On an emotional Sunday afternoon in mid-July last year, Cordero went 2 for 2 at Belmont Park, the second victory aboard an emerging young star, Gulch, and proclaimed himself ready for Saratoga. The horseplayers, who soon would boo and taunt him, cheered adoringly. Cordero was returning from the next world’s doorway just in time to pursue an 11th consecutive Saratoga riding title.

Of course, he won the Saratoga championship by three victories over Jose Santos, the young Chilean rider often referred to as the “next Cordero.” Riding with the verve and abandon of a man half his age, Cordero used that meeting as a staging area for a bicoastal autumn and a winter rash of stakes victories. Despite the lack of a serious Triple Crown contender beneath his whip, he has been astoundingly productive during the first half of 1987. He has ridden in perhaps the best form of his career. “I think as far as strategy and knowledge, I’ve become a better rider in the last four years,” he said.

In the first seven months of the season, in which he fought off a numbing slump to win his 6,000th race, Cordero has won stakes in California, Florida, Kentucky, Delaware, Maryland and New Jersey as well as New York. “Last year was bad for me healthwise. This year has been a good one from the beginning,” Cordero said last week, while in the midst of the slump that made his stretch drive toward 6,000 an exercise in patience. “This may be my best money year ever. But I’ll have even better ones in the future.”

■ What this exercise asks:
A - Decide whether each statement below agrees with the passage above about the jockey Cordero. Answer yes or no for each and quote the words of the passage that decide it. (i) Cordero won the Saratoga championship by three victories over Jose Santos. (ii) In the first half of 1987 Cordero rode a serious Triple Crown contender. (iii) On the Sunday in mid-July when Cordero went 2 for 2 at Belmont Park, the horseplayers booed him.
B - In the passage above about the jockey Cordero, which career milestone did he reach during the first seven months of the season?
C - Pick up the passage above about the jockey Cordero after its final sentence and carry it on.

■ Provided material:
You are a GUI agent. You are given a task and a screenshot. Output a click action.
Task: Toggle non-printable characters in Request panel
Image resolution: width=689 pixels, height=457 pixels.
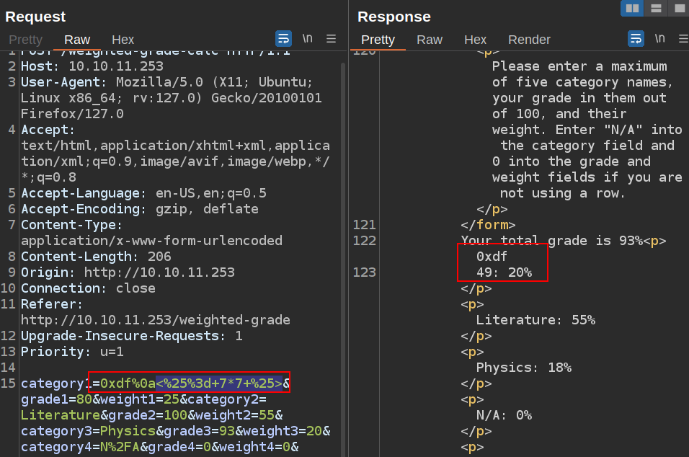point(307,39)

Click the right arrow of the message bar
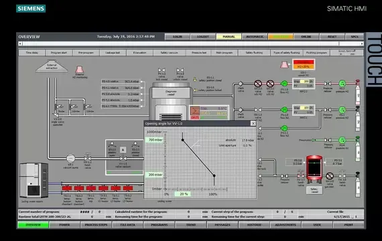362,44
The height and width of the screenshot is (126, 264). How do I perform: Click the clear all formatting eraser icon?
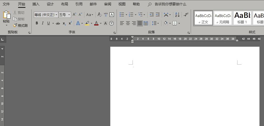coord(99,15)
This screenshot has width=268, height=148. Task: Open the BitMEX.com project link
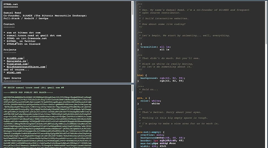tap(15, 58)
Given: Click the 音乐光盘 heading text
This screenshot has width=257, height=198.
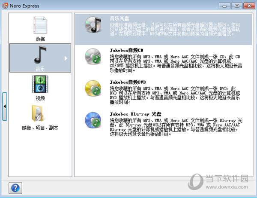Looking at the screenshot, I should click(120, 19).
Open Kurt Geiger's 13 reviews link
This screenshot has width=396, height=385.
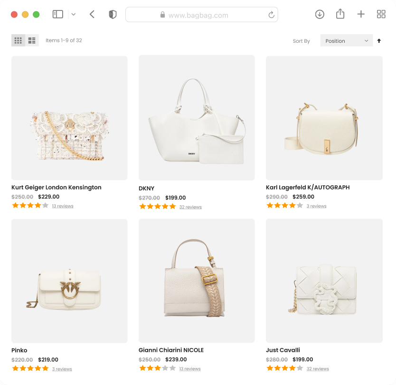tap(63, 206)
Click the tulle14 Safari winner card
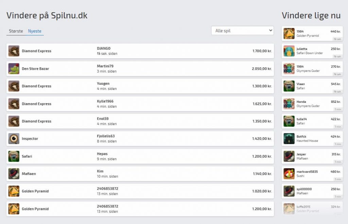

■ Answers to the tasks:
A -
(i) Yes: "he won the Saratoga championship by three victories over Jose Santos"
(ii) No: "Despite the lack of a serious Triple Crown contender beneath his whip"
(iii) No: "The horseplayers, who soon would boo and taunt him, cheered adoringly."

B - He won his 6,000th race.

C -
The subject of retirement no longer is raised. Cordero, achieving milestones even when things are going less well than usual, has been on a mid-life roll. Lately, however, Cordero has begun to show the strain. So profound is his current New York slump -- he is 3 for 43 during the last eight days of racing at Belmont -- that while going 0 for 11 Monday and Wednesday he lost his lead in the meeting’s rider standings to Randy Romero.

“Because of the situation, we’ve ridden a lot of horses during the past week or so that we wouldn’t ordinarily ride,” said Cordero’s agent, Kevin Lyons. “I put him on some horses I probably shouldn’t have, just hoping to get lucky and win one or two races. This was kind of special because it comes late in his career. It was a little more meaningful. But his attitude through the whole thing was good. Every day is a new day, every race is a new race.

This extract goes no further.